*Task 1*.
In the records, swap "Task" for "Instruction" from the first line through the line that contains "should pyautogui.click(x=305, y=124).", and give those lines again with nothing else changed.

*Quoted text*.
Victoria Allred has won many golf tournaments in her short career, and her biggest win came last week at the 45th Twin States Junior Championship at the Governors Club in Chapel Hill.
Allred, a rising sophomore at Reagan, closed the tournament in style, making three birdies in a row to grab the lead for good on the back nine. She shot a 2-under 70 in the final round to win her first major Carolinas Golf Association title.
As she gazed at the trophy afterward, she couldn’t help but notice some of the names on it. It’s an impressive list that includes LPGA Hall of Famer Beth Daniel and current LPGA player Marcy Newton.
Allred, 15, was the youngest player among the top 10 in the tournament, also the North Carolina and South Carolina stroke-play championship.
“No, it hasn’t sunk in yet,” Allred said last week when asked about winning such a significant tournament.
Allred has won about 30 tournaments since she started playing in them as a 6-year-old. She had a plastic club in her hands when she was 2, and she never stopped swinging.
Things came together for her in the final round at Governors Club when she hit her first green in regulation on No.5. After that, she said, the final round became easy. At one point, she had four one-putts in a row.
“I think what this does for me is it helps me realize what my dad and my coaches have been telling me about how good I can play,” said Allred, who was 1 over for the 36 holes. “I haven’t felt that way in a while, so it was nice to win something like this.”

[Dataset entries]
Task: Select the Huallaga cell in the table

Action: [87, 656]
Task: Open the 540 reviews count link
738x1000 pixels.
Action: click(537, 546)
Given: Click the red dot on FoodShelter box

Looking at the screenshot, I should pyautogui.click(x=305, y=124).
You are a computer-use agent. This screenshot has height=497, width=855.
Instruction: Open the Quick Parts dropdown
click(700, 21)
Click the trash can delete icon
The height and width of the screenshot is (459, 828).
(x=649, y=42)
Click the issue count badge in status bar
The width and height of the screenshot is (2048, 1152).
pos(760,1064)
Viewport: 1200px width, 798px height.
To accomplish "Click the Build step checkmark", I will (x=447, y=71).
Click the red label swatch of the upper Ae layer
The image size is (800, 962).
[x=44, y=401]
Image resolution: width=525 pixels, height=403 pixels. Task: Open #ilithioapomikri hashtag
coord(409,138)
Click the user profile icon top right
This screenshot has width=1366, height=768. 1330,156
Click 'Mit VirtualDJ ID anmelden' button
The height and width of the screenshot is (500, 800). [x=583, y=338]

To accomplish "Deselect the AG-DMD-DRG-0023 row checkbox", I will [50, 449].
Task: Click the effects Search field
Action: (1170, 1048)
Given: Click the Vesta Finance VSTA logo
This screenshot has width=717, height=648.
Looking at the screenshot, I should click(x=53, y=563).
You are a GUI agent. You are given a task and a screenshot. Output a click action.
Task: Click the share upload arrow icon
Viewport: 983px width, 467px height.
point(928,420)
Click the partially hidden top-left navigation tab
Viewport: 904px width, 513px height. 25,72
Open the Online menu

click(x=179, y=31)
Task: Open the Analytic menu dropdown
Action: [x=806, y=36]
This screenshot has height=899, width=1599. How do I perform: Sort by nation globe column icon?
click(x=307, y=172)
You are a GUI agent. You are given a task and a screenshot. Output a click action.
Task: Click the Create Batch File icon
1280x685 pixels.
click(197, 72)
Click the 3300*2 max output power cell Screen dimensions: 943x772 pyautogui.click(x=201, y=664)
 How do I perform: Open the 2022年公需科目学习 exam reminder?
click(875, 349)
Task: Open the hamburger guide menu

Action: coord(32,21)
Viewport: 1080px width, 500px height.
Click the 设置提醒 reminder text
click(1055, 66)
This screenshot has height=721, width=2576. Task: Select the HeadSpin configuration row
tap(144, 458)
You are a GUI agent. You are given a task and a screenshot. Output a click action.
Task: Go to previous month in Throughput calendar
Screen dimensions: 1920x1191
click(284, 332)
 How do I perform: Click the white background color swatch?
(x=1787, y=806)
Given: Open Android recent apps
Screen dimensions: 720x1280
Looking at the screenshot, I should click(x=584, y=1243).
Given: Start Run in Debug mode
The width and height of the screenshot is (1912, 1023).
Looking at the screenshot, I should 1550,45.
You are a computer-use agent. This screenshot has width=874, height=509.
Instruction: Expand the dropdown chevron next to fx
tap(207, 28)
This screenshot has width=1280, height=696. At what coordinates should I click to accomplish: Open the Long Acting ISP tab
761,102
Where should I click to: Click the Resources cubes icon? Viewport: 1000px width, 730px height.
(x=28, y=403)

*Task 2*.
Write the next part of the article about Victoria Allred's Twin States Junior Championship win, picking up after its final paragraph.

*Right answer 1*.
Instruction: Select the Huallaga cell in the table

Action: [87, 656]
Instruction: Open the 540 reviews count link
738x1000 pixels.
Action: click(537, 546)
Given: Click the red dot on FoodShelter box

Looking at the screenshot, I should pyautogui.click(x=305, y=124).

*Right answer 2*.
Jay Allred, the publisher of Triad Golf Today, Reagan’s girls’ golf coach and Victoria’s father, said that his daughter has done a much better job of managing her game this summer. Working with David Orr, who has an aim-point green reading program, has helped her read greens better.
“She knows where the ball is going because she reads the breaks a lot better,” Jay Allred said.
Allred said that his daughter is an aggressive player and tends to fire at every pin she sees, but her course management has helped her stay out of trouble.
“She’s playing more toward the center of greens, and that makes a difference,” he said.
Victoria Allred, ranked 36th in the country in her high-school graduating class by juniorgolfscoreboard.com, also did well enough in a tournament earlier this summer to become fully exempt on the American Junior Golf Association Tour.
She said that her latest victory will only help her confidence even more. She said she dedicated it to her grandfather, who died last September.
“His name was William Allred, but we called him Paw-Paw,” Allred said. “I was very close to him, and it's been difficult to not have him around. This win was for him.”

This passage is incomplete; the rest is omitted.